■ ASSIGNMENT
Line by line, restate the material exactly.

■ ENTRIES PROVIDED
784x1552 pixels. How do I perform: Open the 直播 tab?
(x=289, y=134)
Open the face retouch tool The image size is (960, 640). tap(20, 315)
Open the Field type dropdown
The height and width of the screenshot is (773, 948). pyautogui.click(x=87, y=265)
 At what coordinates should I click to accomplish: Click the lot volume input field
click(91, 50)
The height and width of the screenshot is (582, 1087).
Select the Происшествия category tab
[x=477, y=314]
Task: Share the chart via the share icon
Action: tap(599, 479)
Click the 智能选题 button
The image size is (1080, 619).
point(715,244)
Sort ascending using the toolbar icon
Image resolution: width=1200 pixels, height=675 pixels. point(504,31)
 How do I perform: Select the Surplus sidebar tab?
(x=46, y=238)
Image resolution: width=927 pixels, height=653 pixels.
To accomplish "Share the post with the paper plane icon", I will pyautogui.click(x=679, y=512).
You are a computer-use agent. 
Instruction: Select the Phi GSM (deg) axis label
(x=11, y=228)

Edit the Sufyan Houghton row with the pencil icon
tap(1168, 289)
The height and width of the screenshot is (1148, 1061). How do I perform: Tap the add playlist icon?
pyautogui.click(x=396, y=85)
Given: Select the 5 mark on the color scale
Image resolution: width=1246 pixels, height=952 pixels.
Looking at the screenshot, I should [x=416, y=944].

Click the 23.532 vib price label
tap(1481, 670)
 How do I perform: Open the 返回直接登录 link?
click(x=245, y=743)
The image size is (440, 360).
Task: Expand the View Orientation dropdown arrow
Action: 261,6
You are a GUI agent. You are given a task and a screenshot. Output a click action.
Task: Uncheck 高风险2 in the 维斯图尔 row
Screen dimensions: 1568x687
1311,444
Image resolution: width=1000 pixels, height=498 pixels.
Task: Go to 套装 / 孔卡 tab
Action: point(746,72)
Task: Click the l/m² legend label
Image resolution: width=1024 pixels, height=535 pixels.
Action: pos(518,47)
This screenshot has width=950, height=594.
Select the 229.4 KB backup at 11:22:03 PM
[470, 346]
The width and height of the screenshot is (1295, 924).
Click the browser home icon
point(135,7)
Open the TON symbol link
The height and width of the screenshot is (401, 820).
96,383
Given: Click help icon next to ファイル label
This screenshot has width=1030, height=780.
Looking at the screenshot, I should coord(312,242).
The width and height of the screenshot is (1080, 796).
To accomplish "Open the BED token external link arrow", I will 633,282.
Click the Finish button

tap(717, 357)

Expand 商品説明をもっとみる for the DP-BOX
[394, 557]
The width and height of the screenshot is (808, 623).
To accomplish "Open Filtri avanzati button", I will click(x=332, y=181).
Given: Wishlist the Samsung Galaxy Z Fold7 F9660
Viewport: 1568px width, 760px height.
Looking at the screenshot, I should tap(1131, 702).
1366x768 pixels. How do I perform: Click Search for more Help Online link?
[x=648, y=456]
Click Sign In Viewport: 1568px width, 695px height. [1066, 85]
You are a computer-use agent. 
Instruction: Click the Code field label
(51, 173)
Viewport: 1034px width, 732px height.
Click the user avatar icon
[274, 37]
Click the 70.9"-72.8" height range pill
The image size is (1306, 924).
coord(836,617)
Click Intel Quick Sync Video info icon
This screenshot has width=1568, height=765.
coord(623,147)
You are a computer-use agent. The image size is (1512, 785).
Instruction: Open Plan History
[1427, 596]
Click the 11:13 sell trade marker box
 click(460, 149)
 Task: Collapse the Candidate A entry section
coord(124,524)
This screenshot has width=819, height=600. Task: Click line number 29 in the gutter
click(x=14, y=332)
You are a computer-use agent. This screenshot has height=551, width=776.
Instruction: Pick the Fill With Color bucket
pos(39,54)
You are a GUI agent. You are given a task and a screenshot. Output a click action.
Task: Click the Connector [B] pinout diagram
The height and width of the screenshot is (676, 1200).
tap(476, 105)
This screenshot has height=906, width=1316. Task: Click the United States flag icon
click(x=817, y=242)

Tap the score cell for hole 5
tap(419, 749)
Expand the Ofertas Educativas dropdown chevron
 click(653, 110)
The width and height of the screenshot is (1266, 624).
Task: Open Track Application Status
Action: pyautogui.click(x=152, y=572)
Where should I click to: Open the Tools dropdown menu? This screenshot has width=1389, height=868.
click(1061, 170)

■ ANSWER BOX
784x1552 pixels. How do I perform: Open the 直播 tab?
(x=289, y=134)
Open the face retouch tool The image size is (960, 640). tap(20, 315)
Open the Field type dropdown
The height and width of the screenshot is (773, 948). pyautogui.click(x=87, y=265)
 At what coordinates should I click to accomplish: Click the lot volume input field
click(91, 50)
The height and width of the screenshot is (582, 1087).
Select the Происшествия category tab
[x=477, y=314]
Task: Share the chart via the share icon
Action: tap(599, 479)
Click the 智能选题 button
The image size is (1080, 619).
point(715,244)
Sort ascending using the toolbar icon
Image resolution: width=1200 pixels, height=675 pixels. point(504,31)
 How do I perform: Select the Surplus sidebar tab?
(x=46, y=238)
Image resolution: width=927 pixels, height=653 pixels.
To accomplish "Share the post with the paper plane icon", I will pyautogui.click(x=679, y=512).
You are a computer-use agent. 
Instruction: Select the Phi GSM (deg) axis label
(x=11, y=228)

Edit the Sufyan Houghton row with the pencil icon
tap(1168, 289)
The height and width of the screenshot is (1148, 1061). How do I perform: Tap the add playlist icon?
pyautogui.click(x=396, y=85)
Given: Select the 5 mark on the color scale
Image resolution: width=1246 pixels, height=952 pixels.
Looking at the screenshot, I should [x=416, y=944].

Click the 23.532 vib price label
tap(1481, 670)
 How do I perform: Open the 返回直接登录 link?
click(x=245, y=743)
The image size is (440, 360).
Task: Expand the View Orientation dropdown arrow
Action: 261,6
You are a GUI agent. You are given a task and a screenshot. Output a click action.
Task: Uncheck 高风险2 in the 维斯图尔 row
Screen dimensions: 1568x687
1311,444
Image resolution: width=1000 pixels, height=498 pixels.
Task: Go to 套装 / 孔卡 tab
Action: point(746,72)
Task: Click the l/m² legend label
Image resolution: width=1024 pixels, height=535 pixels.
Action: pos(518,47)
This screenshot has width=950, height=594.
Select the 229.4 KB backup at 11:22:03 PM
[470, 346]
The width and height of the screenshot is (1295, 924).
Click the browser home icon
point(135,7)
Open the TON symbol link
The height and width of the screenshot is (401, 820).
96,383
Given: Click help icon next to ファイル label
This screenshot has width=1030, height=780.
Looking at the screenshot, I should coord(312,242).
The width and height of the screenshot is (1080, 796).
To accomplish "Open the BED token external link arrow", I will 633,282.
Click the Finish button

tap(717, 357)

Expand 商品説明をもっとみる for the DP-BOX
[394, 557]
The width and height of the screenshot is (808, 623).
To accomplish "Open Filtri avanzati button", I will click(x=332, y=181).
Given: Wishlist the Samsung Galaxy Z Fold7 F9660
Viewport: 1568px width, 760px height.
Looking at the screenshot, I should tap(1131, 702).
1366x768 pixels. How do I perform: Click Search for more Help Online link?
[x=648, y=456]
Click Sign In Viewport: 1568px width, 695px height. [1066, 85]
You are a computer-use agent. 
Instruction: Click the Code field label
(51, 173)
Viewport: 1034px width, 732px height.
Click the user avatar icon
[274, 37]
Click the 70.9"-72.8" height range pill
The image size is (1306, 924).
coord(836,617)
Click Intel Quick Sync Video info icon
This screenshot has width=1568, height=765.
coord(623,147)
You are a computer-use agent. The image size is (1512, 785).
Instruction: Open Plan History
[1427, 596]
Click the 11:13 sell trade marker box
 click(460, 149)
 Task: Collapse the Candidate A entry section
coord(124,524)
This screenshot has width=819, height=600. Task: Click line number 29 in the gutter
click(x=14, y=332)
You are a computer-use agent. This screenshot has height=551, width=776.
Instruction: Pick the Fill With Color bucket
pos(39,54)
You are a GUI agent. You are given a task and a screenshot. Output a click action.
Task: Click the Connector [B] pinout diagram
The height and width of the screenshot is (676, 1200).
tap(476, 105)
This screenshot has height=906, width=1316. Task: Click the United States flag icon
click(x=817, y=242)

Tap the score cell for hole 5
tap(419, 749)
Expand the Ofertas Educativas dropdown chevron
 click(653, 110)
The width and height of the screenshot is (1266, 624).
Task: Open Track Application Status
Action: pyautogui.click(x=152, y=572)
Where should I click to: Open the Tools dropdown menu? This screenshot has width=1389, height=868.
click(1061, 170)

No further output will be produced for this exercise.